Entretanto, a manutenção desse desempenho em mercados estratégicos, especialmente na União Europeia, dependerá da capacidade das cadeias produtivas de se adequarem às novas exigências internacionais de rastreabilidade e sustentabilidade.

A partir de 30 de dezembro deste ano, entra em vigor para grandes operadores o Regulamento Antidesmatamento da União Europeia (EUDR), legislação que exigirá comprovação técnica de que produtos agrícolas comercializados no bloco não estão associados a áreas desmatadas.

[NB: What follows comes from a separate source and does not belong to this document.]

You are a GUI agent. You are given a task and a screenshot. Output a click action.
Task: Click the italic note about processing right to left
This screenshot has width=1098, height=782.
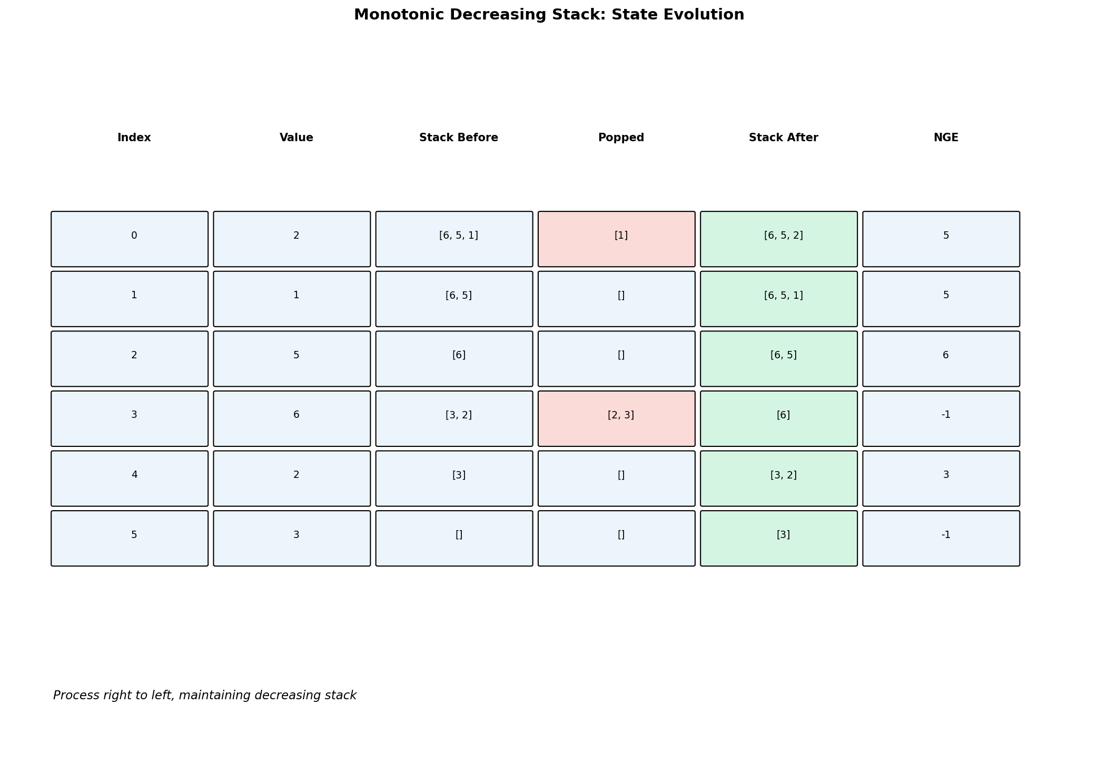coord(205,696)
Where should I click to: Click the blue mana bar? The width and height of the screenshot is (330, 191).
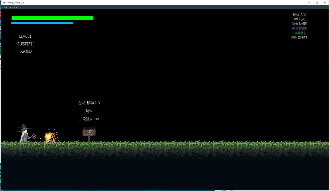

Entre as cadeias mais impactadas estão as de soja e carne bovina, segmentos que possuem grande relevância na pauta exportadora brasileira e que contam com estruturas complexas de fornecimento.

Rastreabilidade digital será obrigatória

Segundo Diogo Bochnia Zuliani, professor do curso de Agronegócio da EAD UniCesumar, a nova regulamentação representa uma mudança significativa nos processos de fiscalização e validação da origem dos produtos.

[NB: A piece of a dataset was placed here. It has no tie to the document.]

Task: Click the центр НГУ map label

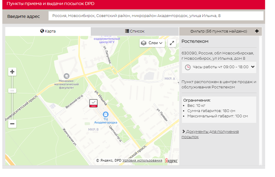Action: 105,42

Atualmente, a comprovação de conformidade é baseada em documentos como Cadastro Ambiental Rural (CAR), notas fiscais e auditorias presenciais. Com a nova norma, a validação passará a exigir evidências digitais associadas à localização exata das propriedades rurais.

“Exportadores de commodities como carne bovina e soja precisarão apresentar provas técnicas e georreferenciadas da origem de seus produtos. Sem uma rastreabilidade robusta, os produtos poderão ser classificados como de risco, comprometendo o acesso ao mercado europeu”, explica o especialista.

O novo modelo prevê o cruzamento de coordenadas geográficas das propriedades com imagens de satélite e bases de dados ambientais. Além disso, toda a movimentação da produção deverá manter um vínculo documental e digital contínuo desde a fazenda até a exportação.

“Na prática, a geolocalização da área produtiva será confrontada com mapas de cobertura florestal e imagens de monitoramento ambiental. A carga precisará manter uma trilha digital completa ao longo de toda a cadeia logística”, detalha Zuliani.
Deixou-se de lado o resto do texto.